Winter Light (1962)
- Also known as
- Nattvardsgästerna (original)
- Ingmar Bergman
- Ingmar Bergman
- Gunnar Björnstrand, Ingrid Thulin, Max von Sydow
A widowed priest, Thomas (Gunnar Björnstrand), has lost his faith in God. After a sermon, a fisherman, Jonas (Max von Sydow), comes to see him, troubled by his own lack of faith and anxious about the state of the world — he saw a news story saying the Chinese are brought up to hate us, and that they’ll soon have the bomb. Thomas speaks to Jonas and thinks he was able to help, but Jonas shoots himself soon after their conversation. Meanwhile, the local schoolteacher, Märta (Ingrid Thulin), is in love with Thomas, who either is unable to love her back or is at least unable to admit to himself that he loves her.

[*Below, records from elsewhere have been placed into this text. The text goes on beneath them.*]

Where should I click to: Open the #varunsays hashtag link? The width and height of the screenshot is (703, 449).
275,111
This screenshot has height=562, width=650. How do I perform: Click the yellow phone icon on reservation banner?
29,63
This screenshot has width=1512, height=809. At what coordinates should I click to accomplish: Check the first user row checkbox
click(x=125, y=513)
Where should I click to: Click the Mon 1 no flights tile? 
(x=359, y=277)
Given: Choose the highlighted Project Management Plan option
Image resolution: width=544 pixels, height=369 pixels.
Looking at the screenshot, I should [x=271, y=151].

Winter Light is one of those film’s that gets non-Swedish critics waxing poetic about dark Swedish winters, but I have to say they’ve never depressed me much. Either I’m just perverse, or it’s got a lot more to do with Bergman’s own issues.

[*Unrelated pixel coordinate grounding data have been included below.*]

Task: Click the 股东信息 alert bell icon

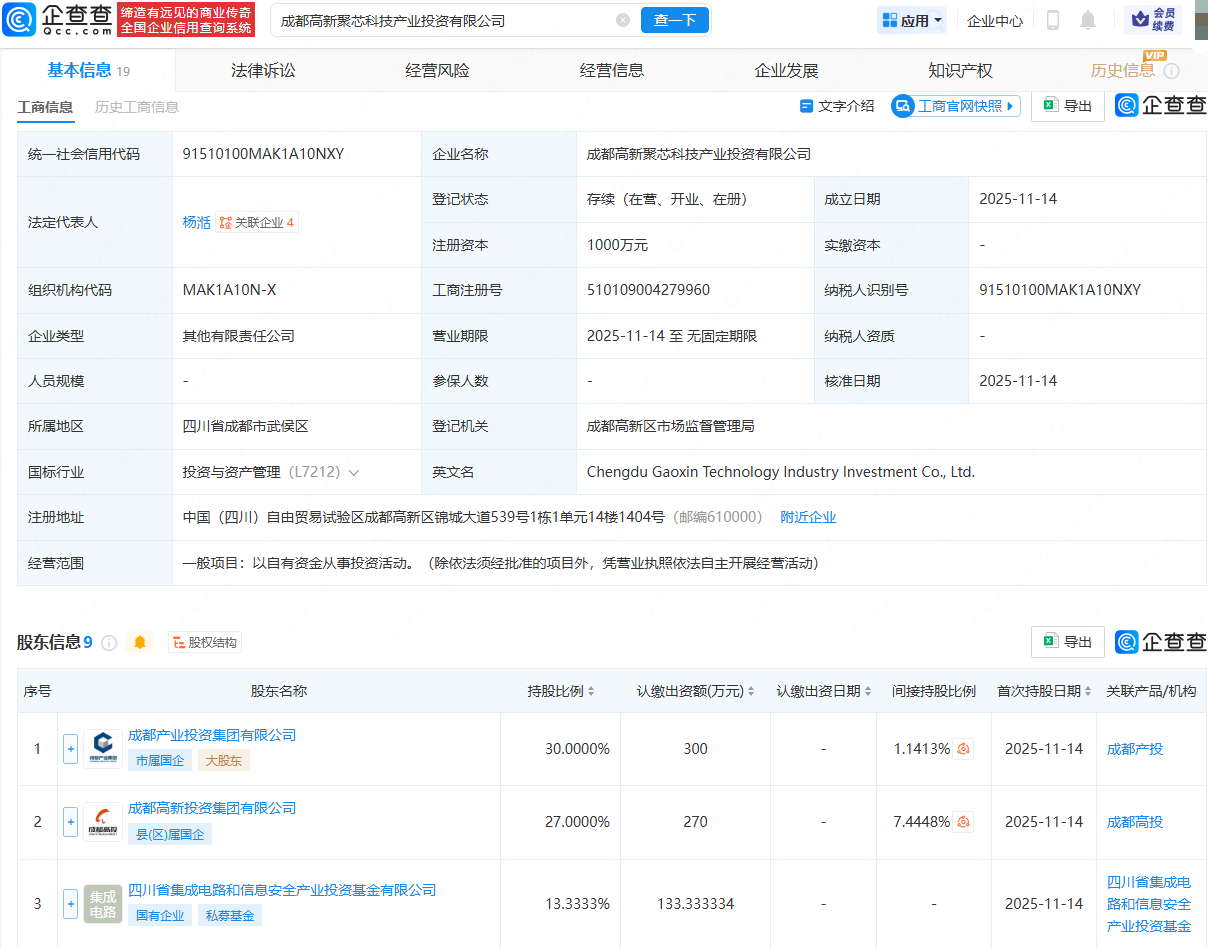Action: 140,643
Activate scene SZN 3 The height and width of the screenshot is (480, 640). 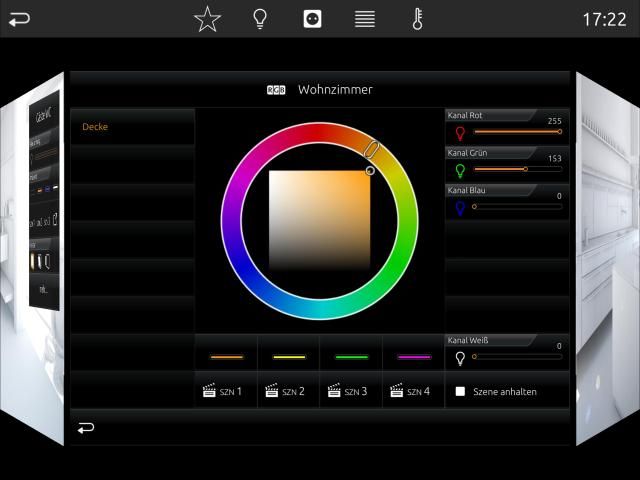tap(351, 392)
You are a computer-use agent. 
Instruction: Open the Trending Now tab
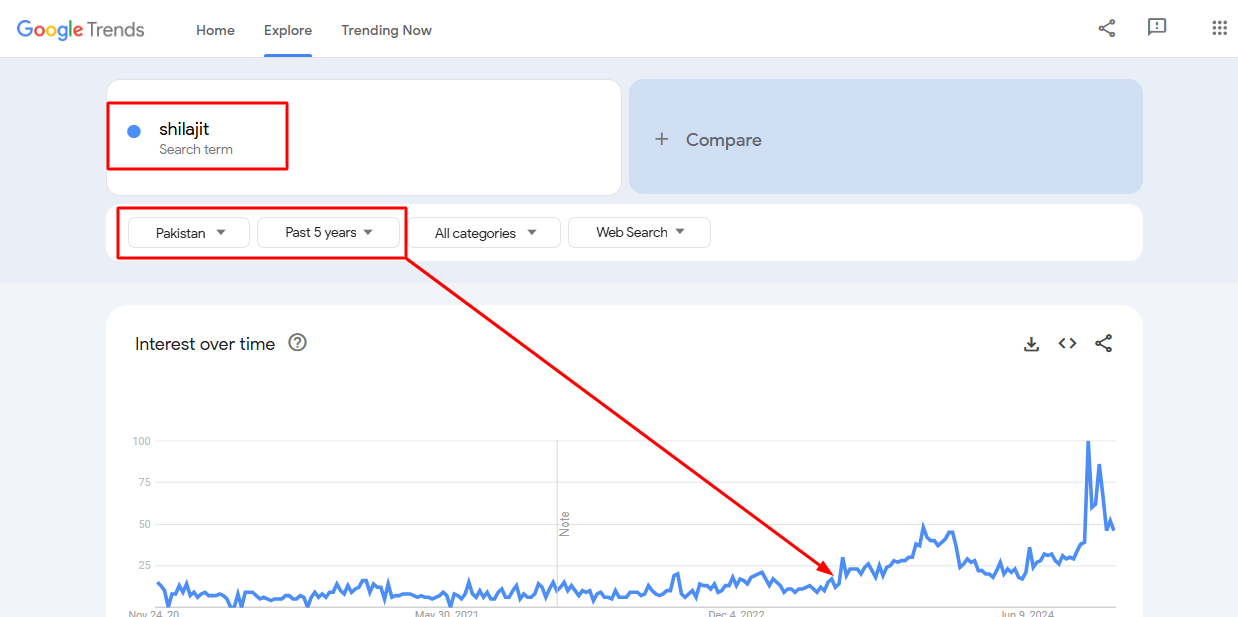pyautogui.click(x=386, y=30)
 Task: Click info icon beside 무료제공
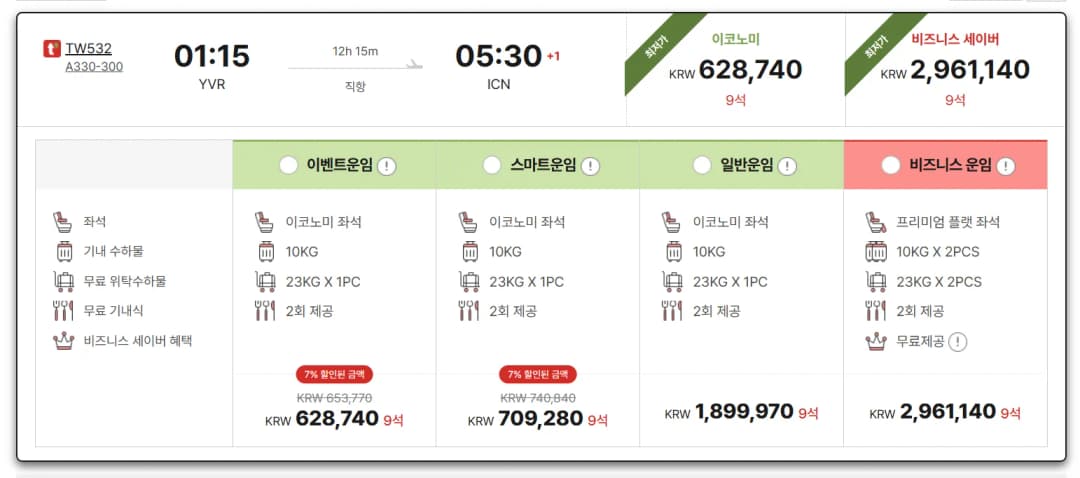click(957, 342)
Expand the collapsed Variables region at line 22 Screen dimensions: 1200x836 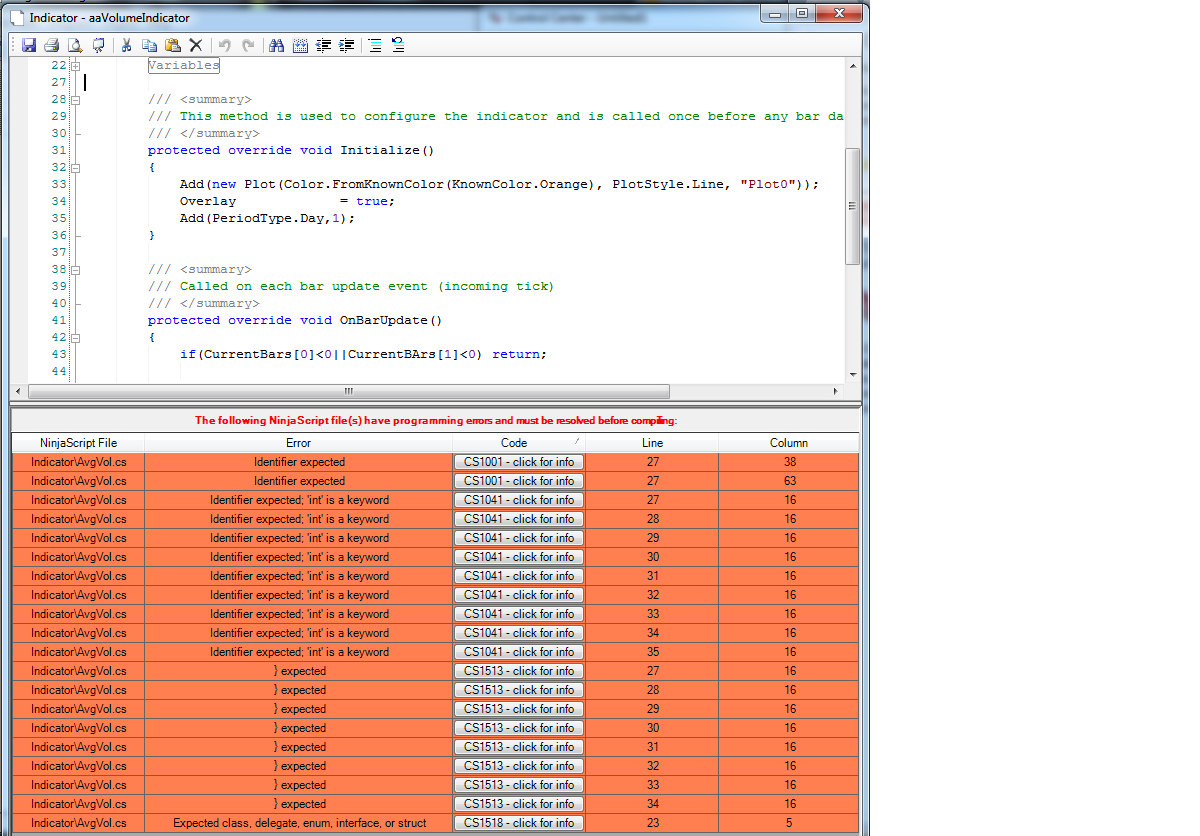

Digging once again into the wounds of his strict Lutheran upbringing (his father was a pastor), Bergman has in Winter Light made a bleak, stark film about the agony of God’s silence, and about the inability of people to form connections, to communicate. The priest, Thomas, is an egotistical character, disgusted both by his earlier faith and his present disbelief, by his inability love and by Märta’s love for him. Märta loves Thomas to the point of self-annihilation, almost despite herself. And both are fundamentally unable to connect with each other. In the age of Auschwitz and the atom bomb, there is no comfort to be found in God or love or family — anywhere.

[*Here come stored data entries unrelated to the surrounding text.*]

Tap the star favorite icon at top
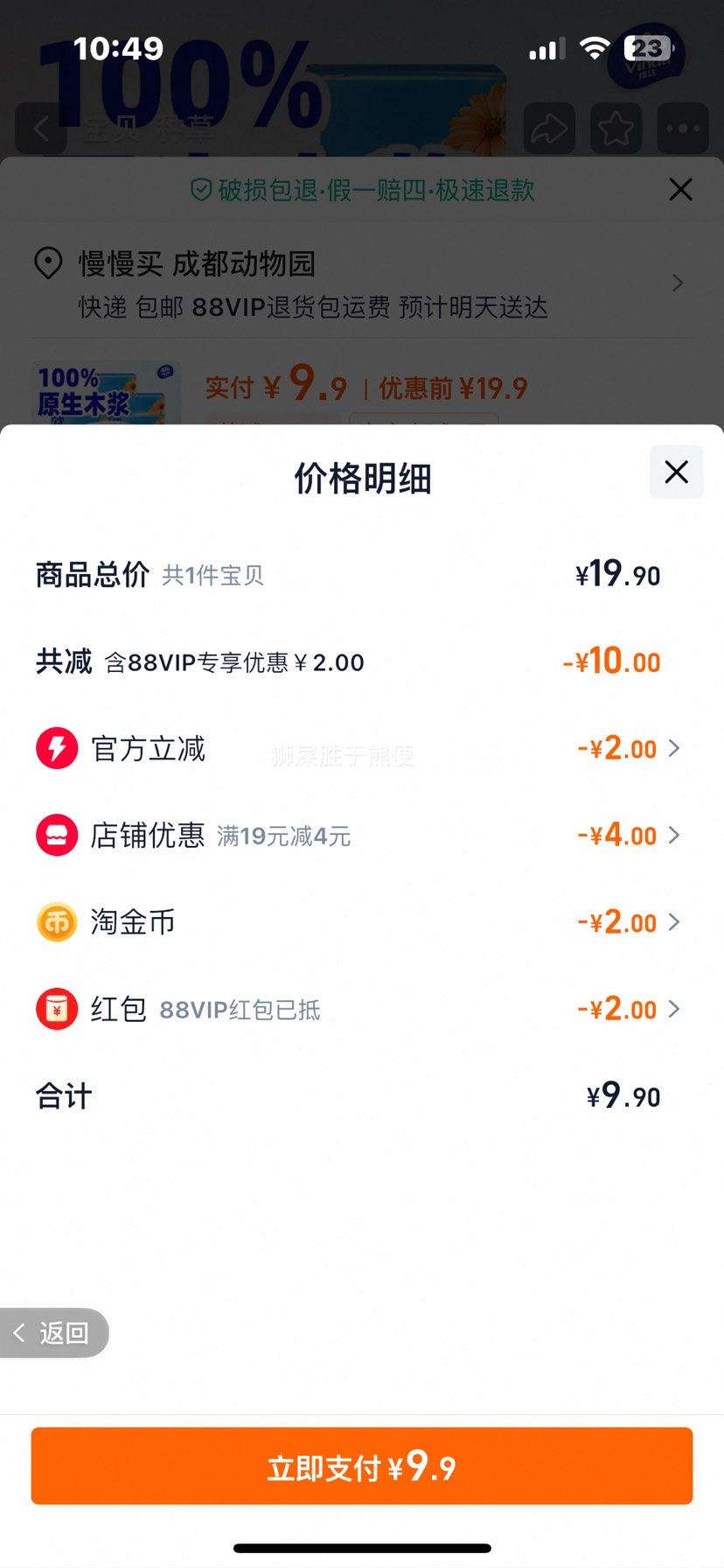[616, 130]
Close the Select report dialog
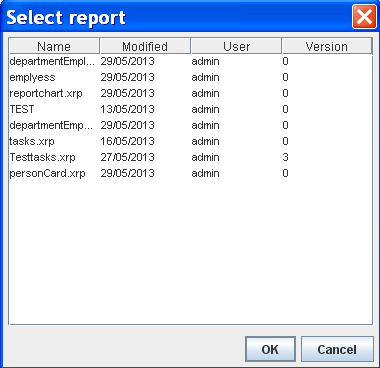Viewport: 380px width, 368px height. pos(364,17)
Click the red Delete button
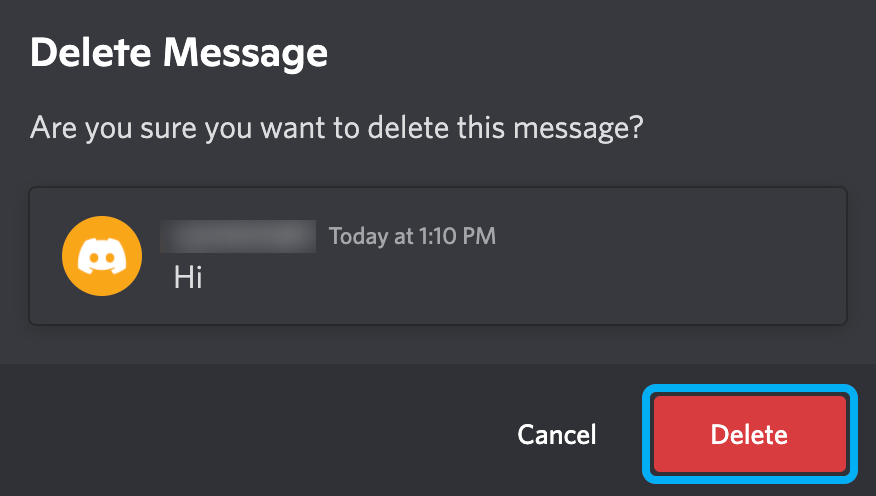 coord(749,435)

There is something deeply compelling about this bleakness, about the film’s unwillingness to even try to make us like its main character, to give us a shred of hope for him. And there interesting parallels to Through a Glass Darkly: just as Karin’s God became a spider when he exited the door, Thomas’s God became a spider god when confronted with the terror of real life. Unfortunately for Thomas, and for the viewer, he doesn’t even have Karin’s schizophrenia to cling to. The only small glimmer of hope he has is that he somehow let Märta love him, and even that might not be enough.